▶ **ACTIVITY**
If a line in the entries includes "Viking", show that line.
(Beginning of INPUT)
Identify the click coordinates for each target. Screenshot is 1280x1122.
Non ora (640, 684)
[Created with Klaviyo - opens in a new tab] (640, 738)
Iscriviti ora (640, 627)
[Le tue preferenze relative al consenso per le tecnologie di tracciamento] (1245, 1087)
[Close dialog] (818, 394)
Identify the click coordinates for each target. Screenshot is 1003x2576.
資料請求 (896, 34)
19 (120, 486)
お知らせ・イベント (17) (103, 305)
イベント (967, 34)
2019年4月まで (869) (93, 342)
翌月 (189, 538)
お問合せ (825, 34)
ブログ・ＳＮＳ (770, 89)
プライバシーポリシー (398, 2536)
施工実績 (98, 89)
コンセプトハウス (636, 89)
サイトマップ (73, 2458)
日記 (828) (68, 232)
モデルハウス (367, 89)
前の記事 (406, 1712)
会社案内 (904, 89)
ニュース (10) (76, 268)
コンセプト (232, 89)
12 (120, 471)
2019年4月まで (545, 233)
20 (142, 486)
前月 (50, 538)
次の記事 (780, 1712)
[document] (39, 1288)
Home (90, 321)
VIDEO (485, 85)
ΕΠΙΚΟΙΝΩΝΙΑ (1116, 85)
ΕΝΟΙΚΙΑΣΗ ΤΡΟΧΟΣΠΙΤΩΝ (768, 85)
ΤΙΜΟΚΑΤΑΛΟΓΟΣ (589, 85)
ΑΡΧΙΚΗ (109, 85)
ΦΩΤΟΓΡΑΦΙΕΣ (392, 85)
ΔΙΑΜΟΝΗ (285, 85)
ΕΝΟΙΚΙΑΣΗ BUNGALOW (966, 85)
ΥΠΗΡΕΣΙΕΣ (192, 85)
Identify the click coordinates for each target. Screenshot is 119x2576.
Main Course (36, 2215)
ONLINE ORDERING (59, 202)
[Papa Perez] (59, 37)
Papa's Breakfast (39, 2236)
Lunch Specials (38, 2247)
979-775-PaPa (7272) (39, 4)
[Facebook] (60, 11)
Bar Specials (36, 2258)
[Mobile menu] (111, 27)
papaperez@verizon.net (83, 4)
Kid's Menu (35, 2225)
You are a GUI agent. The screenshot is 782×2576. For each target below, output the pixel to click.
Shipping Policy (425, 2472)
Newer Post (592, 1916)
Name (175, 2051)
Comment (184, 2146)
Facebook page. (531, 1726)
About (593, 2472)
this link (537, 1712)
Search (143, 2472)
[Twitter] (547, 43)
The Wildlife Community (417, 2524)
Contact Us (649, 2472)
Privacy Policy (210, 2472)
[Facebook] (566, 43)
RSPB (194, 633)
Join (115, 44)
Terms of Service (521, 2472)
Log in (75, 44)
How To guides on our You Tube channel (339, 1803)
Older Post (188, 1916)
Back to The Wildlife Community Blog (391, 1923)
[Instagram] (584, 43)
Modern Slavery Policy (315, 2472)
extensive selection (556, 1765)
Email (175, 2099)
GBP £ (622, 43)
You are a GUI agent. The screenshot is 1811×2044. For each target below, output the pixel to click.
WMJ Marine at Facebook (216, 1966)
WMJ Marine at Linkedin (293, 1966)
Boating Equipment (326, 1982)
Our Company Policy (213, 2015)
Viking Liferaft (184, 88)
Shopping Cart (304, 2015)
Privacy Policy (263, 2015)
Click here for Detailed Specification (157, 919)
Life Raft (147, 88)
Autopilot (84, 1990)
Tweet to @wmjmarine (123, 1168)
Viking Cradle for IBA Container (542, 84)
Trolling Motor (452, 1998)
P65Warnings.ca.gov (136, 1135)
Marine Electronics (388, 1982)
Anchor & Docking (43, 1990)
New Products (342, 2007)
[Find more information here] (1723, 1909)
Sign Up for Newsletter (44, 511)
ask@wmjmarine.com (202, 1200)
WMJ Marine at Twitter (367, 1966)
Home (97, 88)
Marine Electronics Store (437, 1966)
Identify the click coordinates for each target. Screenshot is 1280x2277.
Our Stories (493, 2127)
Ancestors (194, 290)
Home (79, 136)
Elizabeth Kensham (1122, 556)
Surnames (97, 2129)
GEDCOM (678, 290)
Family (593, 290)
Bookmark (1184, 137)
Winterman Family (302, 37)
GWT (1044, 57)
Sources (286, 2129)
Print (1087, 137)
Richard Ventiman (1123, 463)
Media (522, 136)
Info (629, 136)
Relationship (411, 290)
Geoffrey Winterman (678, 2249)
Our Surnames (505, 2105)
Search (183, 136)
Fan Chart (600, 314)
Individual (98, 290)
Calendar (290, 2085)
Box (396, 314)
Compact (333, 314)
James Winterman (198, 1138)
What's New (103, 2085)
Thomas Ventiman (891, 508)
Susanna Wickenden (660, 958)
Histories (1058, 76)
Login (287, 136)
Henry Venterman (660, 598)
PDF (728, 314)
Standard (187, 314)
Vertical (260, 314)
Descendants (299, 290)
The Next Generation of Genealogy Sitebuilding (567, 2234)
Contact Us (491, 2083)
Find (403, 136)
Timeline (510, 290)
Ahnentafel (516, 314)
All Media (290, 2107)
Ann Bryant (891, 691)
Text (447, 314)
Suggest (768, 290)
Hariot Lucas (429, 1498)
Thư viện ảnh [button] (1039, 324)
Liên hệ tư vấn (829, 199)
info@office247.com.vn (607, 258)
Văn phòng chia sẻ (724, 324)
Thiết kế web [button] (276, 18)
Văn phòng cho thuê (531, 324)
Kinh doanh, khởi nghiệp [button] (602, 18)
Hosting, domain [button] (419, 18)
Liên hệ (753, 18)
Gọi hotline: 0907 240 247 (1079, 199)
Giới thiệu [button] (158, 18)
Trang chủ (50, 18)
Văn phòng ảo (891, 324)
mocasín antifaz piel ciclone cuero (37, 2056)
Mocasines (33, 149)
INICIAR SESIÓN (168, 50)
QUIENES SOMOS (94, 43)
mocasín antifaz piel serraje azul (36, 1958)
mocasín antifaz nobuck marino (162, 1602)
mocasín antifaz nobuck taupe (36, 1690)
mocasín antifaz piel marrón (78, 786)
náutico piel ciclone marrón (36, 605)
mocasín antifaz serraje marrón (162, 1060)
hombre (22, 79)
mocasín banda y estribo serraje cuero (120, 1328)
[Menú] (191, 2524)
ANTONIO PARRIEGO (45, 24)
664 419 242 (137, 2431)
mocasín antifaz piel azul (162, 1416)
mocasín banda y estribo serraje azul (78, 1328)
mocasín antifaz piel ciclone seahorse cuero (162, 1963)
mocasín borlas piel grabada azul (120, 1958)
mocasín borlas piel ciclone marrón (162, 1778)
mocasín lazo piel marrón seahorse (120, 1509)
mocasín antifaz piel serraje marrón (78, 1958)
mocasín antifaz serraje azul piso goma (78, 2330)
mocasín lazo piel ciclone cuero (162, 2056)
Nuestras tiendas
(End of INPUT)
▶ **FINISHED TASK**
Viking Liferaft (184, 88)
Viking Cradle for IBA Container (542, 84)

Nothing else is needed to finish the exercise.